═══ Extrahierter Text

Die unfallgegnerische Haftpflichtversicherung legte Berufung gegen dieses Urteil des Amtsgerichts ein, mit dem Ziel, dass der Klägerin ein Schadensersatzanspruch völlig abgesprochen würde. Die Berufung wurde vom Landgericht München I (Urteil vom 20.04.2012 - Az. 17 S 665/12) zurückgewiesen. Die Klägerin erhält also zumindest den vom Amtsgericht zugesprochenen Betrag. Allerdings wurde vom Landgericht München I darauf hingewiesen, dass dieser Fall nur aus Rechtsgründen so entschieden worden sei, da der gerichtlich beauftragte Sachverständige die Schadensbestandteile des Altschadens und des Neuschadens auseinanderrechnen konnte. Unabhängig davon neige das Gericht jedoch dazu, die komplette Akte der Staatsanwaltschaft zur Prüfung vorzulegen. Vom Rechtsanwalt der unfallgegnerischen Haftpflichtversicherung wurde angekündigt, dass Strafantrag wegen (zumindest versuchtem) Betrug gestellt werde, da offensichtlich versucht worden sei, Schäden am Fahrzeug mehrfach abzurechnen.

Anmerkungen der Anwaltskanzlei Bauer:

Zunehmend überprüfen Haftpflichtversicherer bei Schadensregulierungen, ob am Fahrzeug des Geschädigten schon weitere Unfallschäden bestanden haben und ob diese instandgesetzt worden sind oder nicht. Gelegentlich werden in der Schadenregulierung ausdrücklich Fragen hierzu an den Geschädigten gestellt. Dies vor allem dann, wenn entweder im Sachverständigengutachten keine Ausführungen zu früheren Schäden enthalten sind, aber sich aus den Schadensbildern Hinweise daraus ergeben oder dann, wenn den Versicherern aus der Nutzung von entsprechenden Dateien Vorschäden, bzw. Altschäden bekannt sind. Das Verschweigen von Vorschäden, also reparierten früheren Schäden am Fahrzeug, oder Altschäden, also noch nicht oder nicht vollständig reparierten Schäden, ist also höchst riskant. Es drohen zumindest erhebliche Kürzungen bei den Schadenssummen oder auch, je nach Rechtsprechung des zuständigen Oberlandesgerichts, dass Schadenersatz sogar vollständig verweigert wird. Dazu müssen die Kosten des Sachverständigengutachtens nicht ersetzt werden, wenn in diesem Gutachten die entsprechenden Schäden nicht benannt sind. Es ist also dringend zu raten, dass die Geschädigten den Sachverständigen auf eventuelle Vor- und Altschäden hinweisen, bzw. dass auch der Gutachter, um sich nicht selbst mit haftbar zu machen (vor allem auch seinen Gebührenanspruch nicht angreifbar macht), von sich aus Fragen an den Geschädigten zu Vor- und Altschäden stellt.

══════
═══ Gezeigte Datensätze

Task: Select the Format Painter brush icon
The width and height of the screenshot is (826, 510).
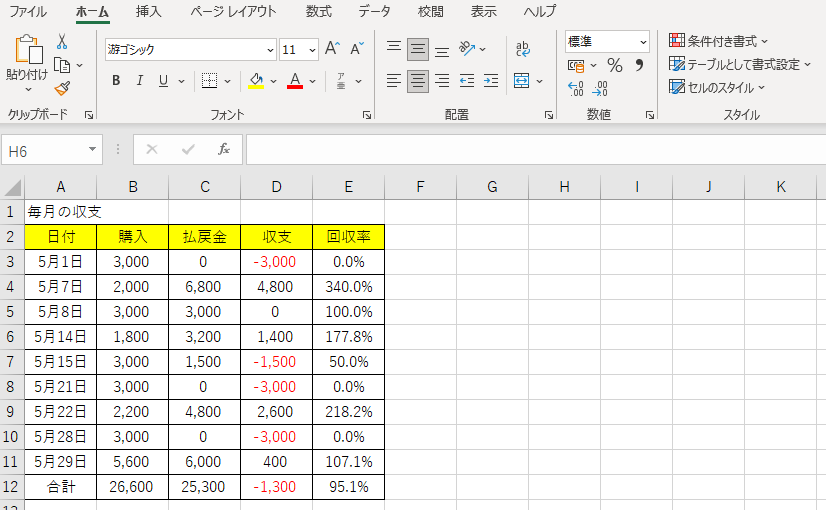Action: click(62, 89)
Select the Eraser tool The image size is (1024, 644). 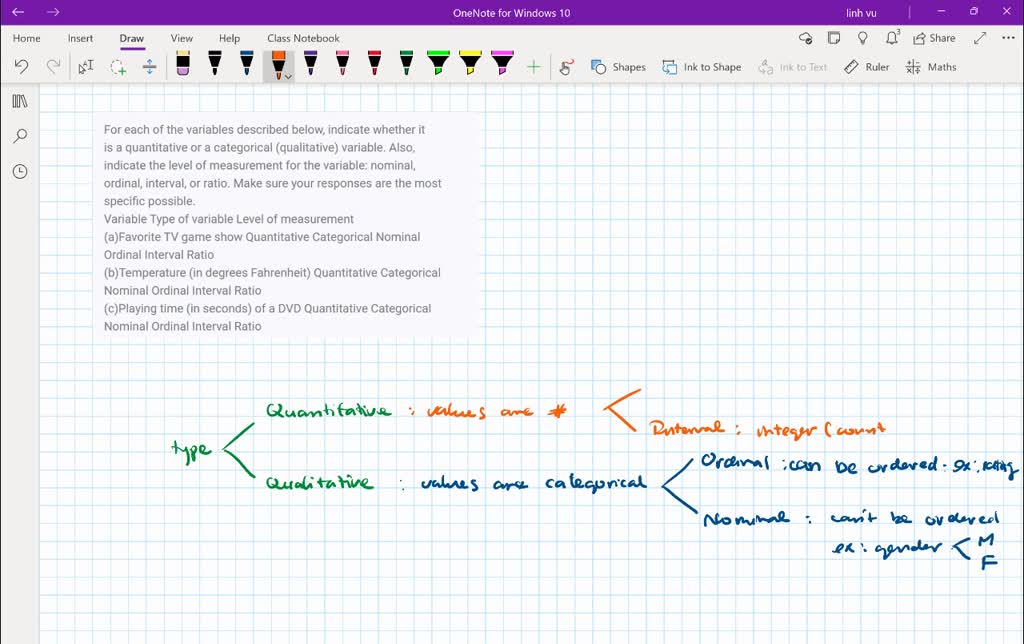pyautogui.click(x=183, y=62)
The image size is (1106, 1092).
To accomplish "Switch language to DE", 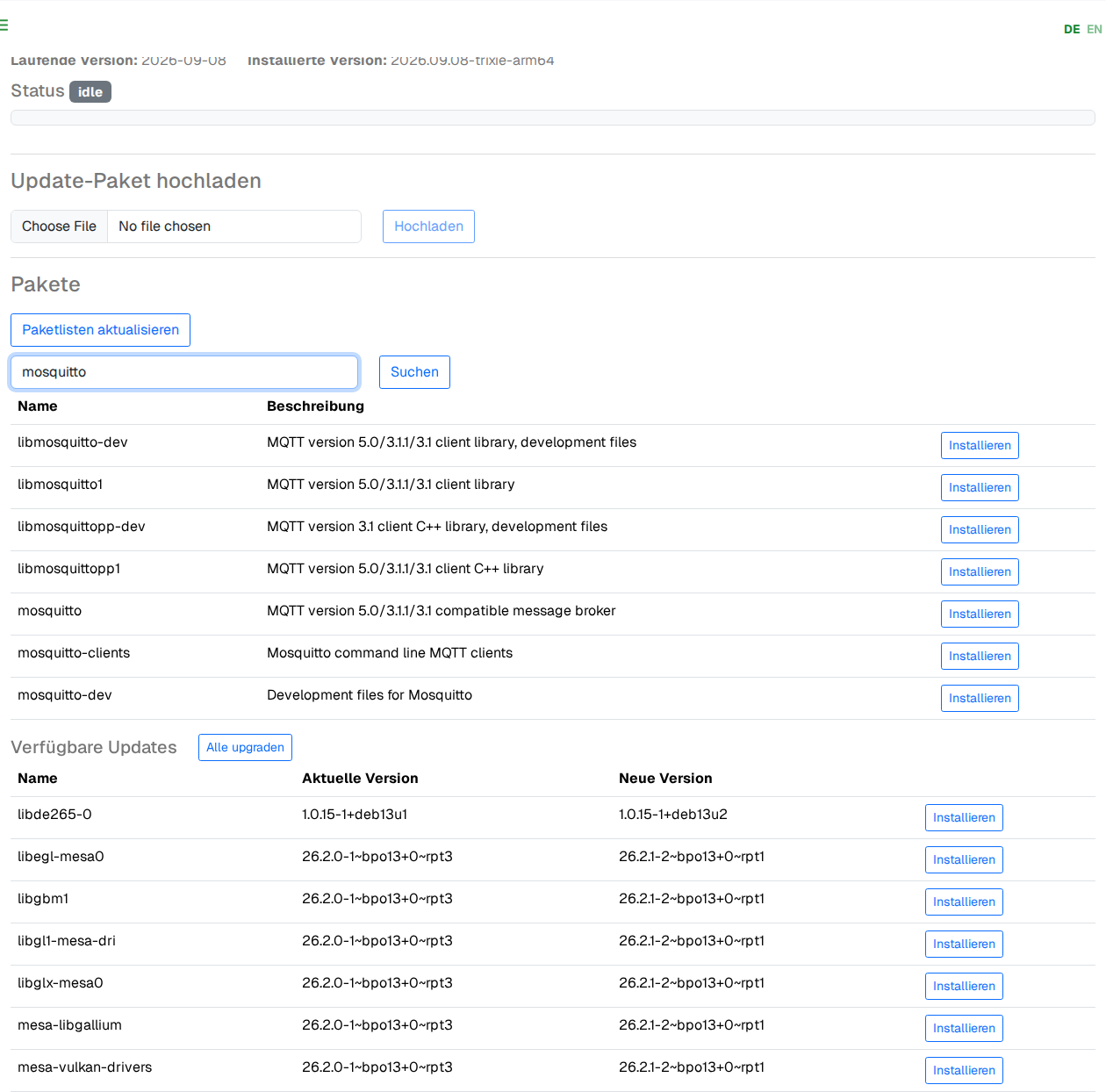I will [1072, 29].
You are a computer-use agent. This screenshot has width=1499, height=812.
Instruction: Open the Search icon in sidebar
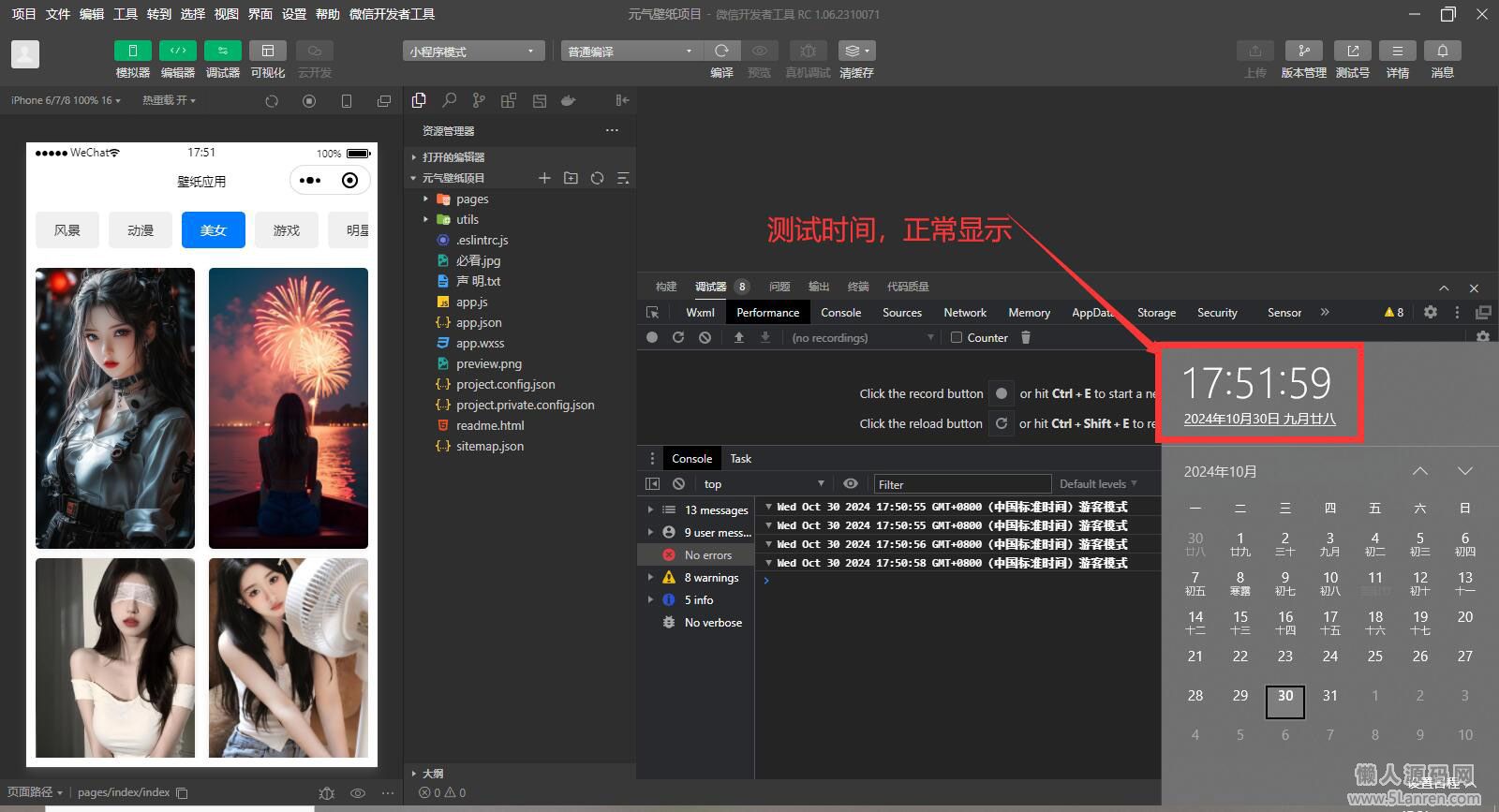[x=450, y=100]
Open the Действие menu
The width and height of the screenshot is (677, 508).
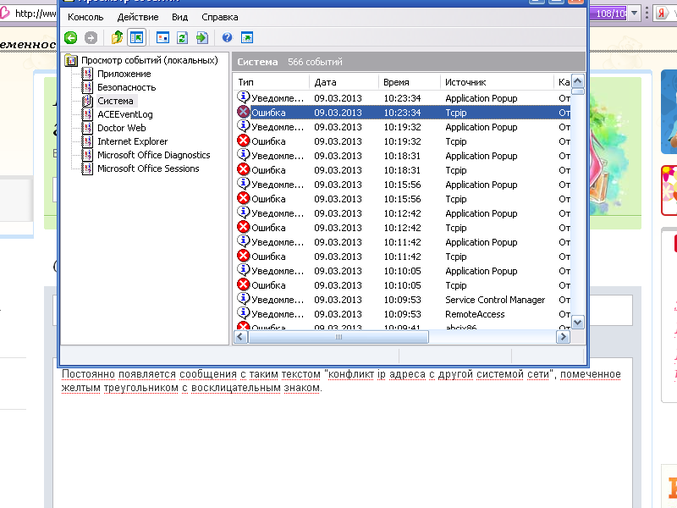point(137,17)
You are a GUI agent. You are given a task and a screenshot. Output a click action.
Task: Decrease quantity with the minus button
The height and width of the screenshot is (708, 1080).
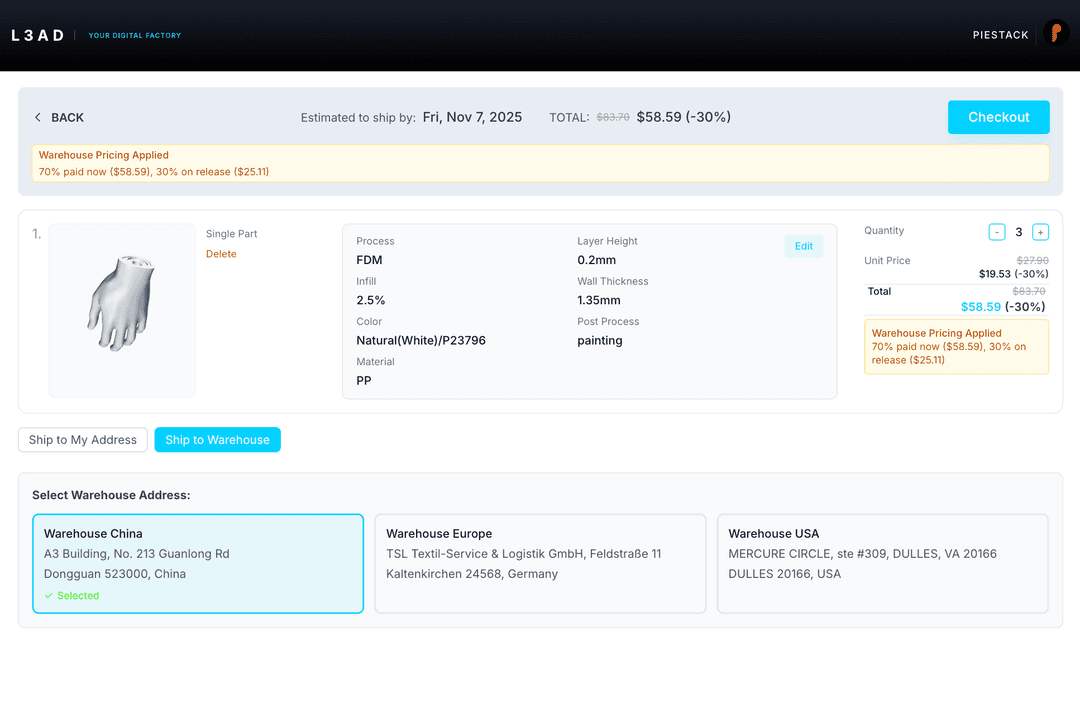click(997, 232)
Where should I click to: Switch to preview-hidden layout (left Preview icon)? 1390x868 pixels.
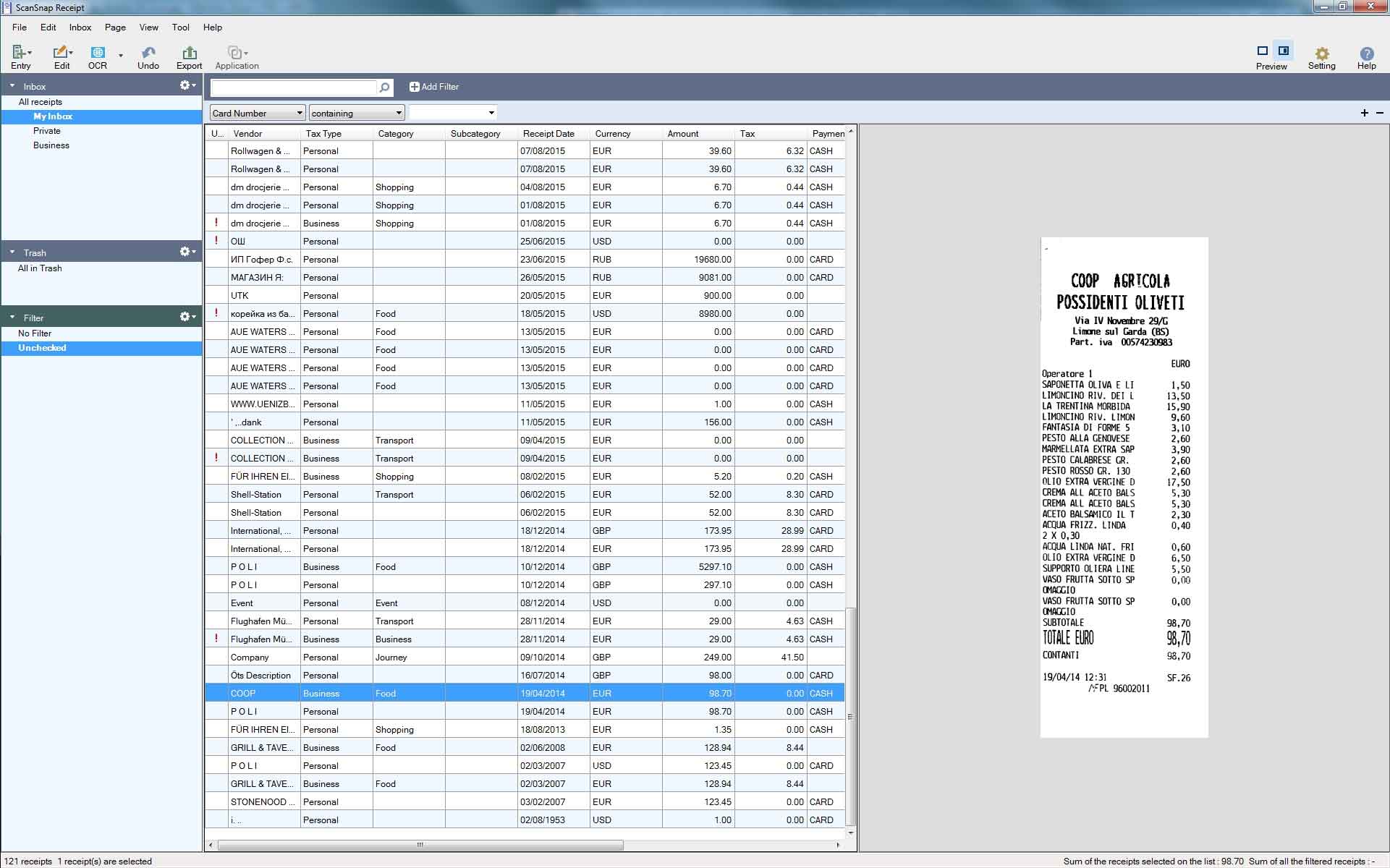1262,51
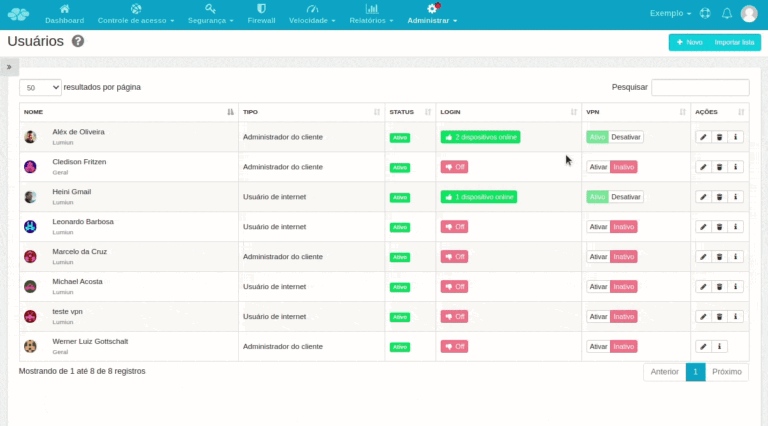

══════

→ Ihre Aufgabe
Womit begründete das Landgericht München I laut dem Text über Vor- und Altschäden, dass der Fall nur aus Rechtsgründen so entschieden worden sei?

→ Schriftliche Lösung
Der gerichtlich beauftragte Sachverständige konnte die Schadensbestandteile des Altschadens und des Neuschadens auseinanderrechnen.